Abstract

Electrocardiogram (ECG) signals frequently encounter diverse types of noise, such as baseline wander (BW), electrode motion (EM) artifacts, muscle artifact (MA), and others. These noises often occur in combination during the actual data acquisition process, resulting in erroneous or perplexing interpretations for cardiologists. To suppress random mixed noise (RMN) in ECG with less distortion, we propose a Transformer-based Convolutional Denoising AutoEncoder model (TCDAE) in this study. The encoder of TCDAE is composed of three stacked gated convolutional layers and a Transformer encoder block with a point-wise multi-head self-attention module.

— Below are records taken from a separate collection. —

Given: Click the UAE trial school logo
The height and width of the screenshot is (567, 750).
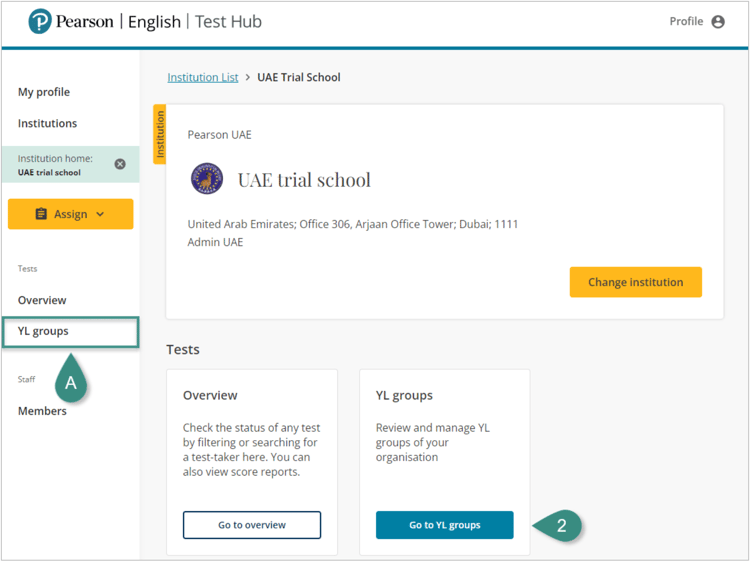Looking at the screenshot, I should pyautogui.click(x=207, y=179).
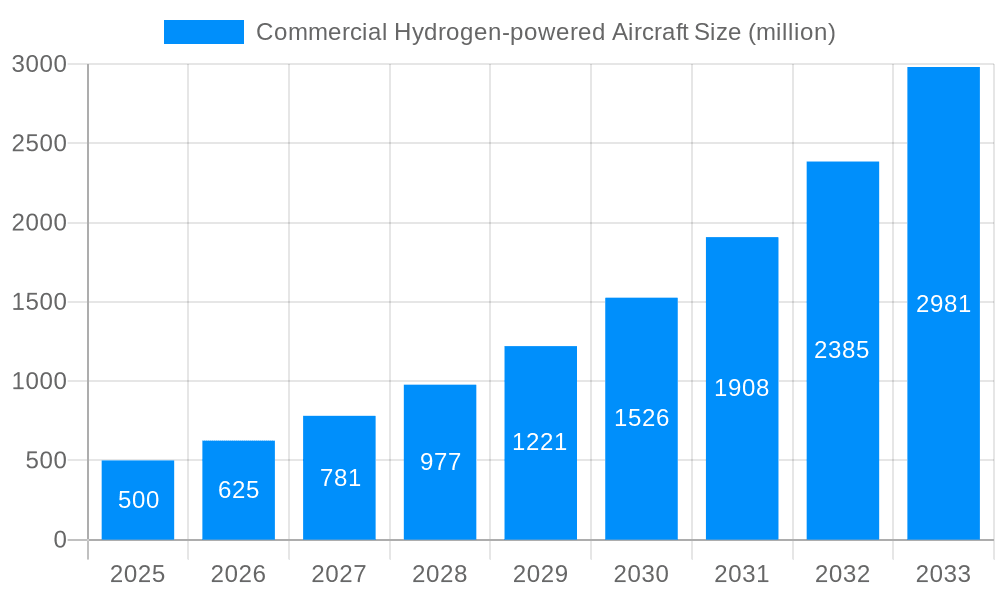Click the blue legend color swatch
The image size is (1000, 600).
coord(203,31)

To obtain minimal distortion in both time and frequency domains, we also propose a frequency weighted Huber loss function in training phase to better approximate the original signals. The TCDAE model is trained and tested on the QT Database (QTDB) and MIT-BIH Noise Stress Test Database (NSTDB), with the training data and testing data coming from different records. All the metrics perform the most robust in overall noise and separate noise intervals for RMN removal compared with the baseline methods. We also conduct generalization tests on the Icentia11k database where the TCDAE outperforms the state-of-the-art models, with a 55% reduction of the false positives in R peak detection after denoising. The TCDAE model approximates the short-term and long-term characteristics of ECG signals and has higher stability even under extreme RMN corruption. The memory consumption and inference speed of TCDAE are also feasible for its deployment in clinical applications.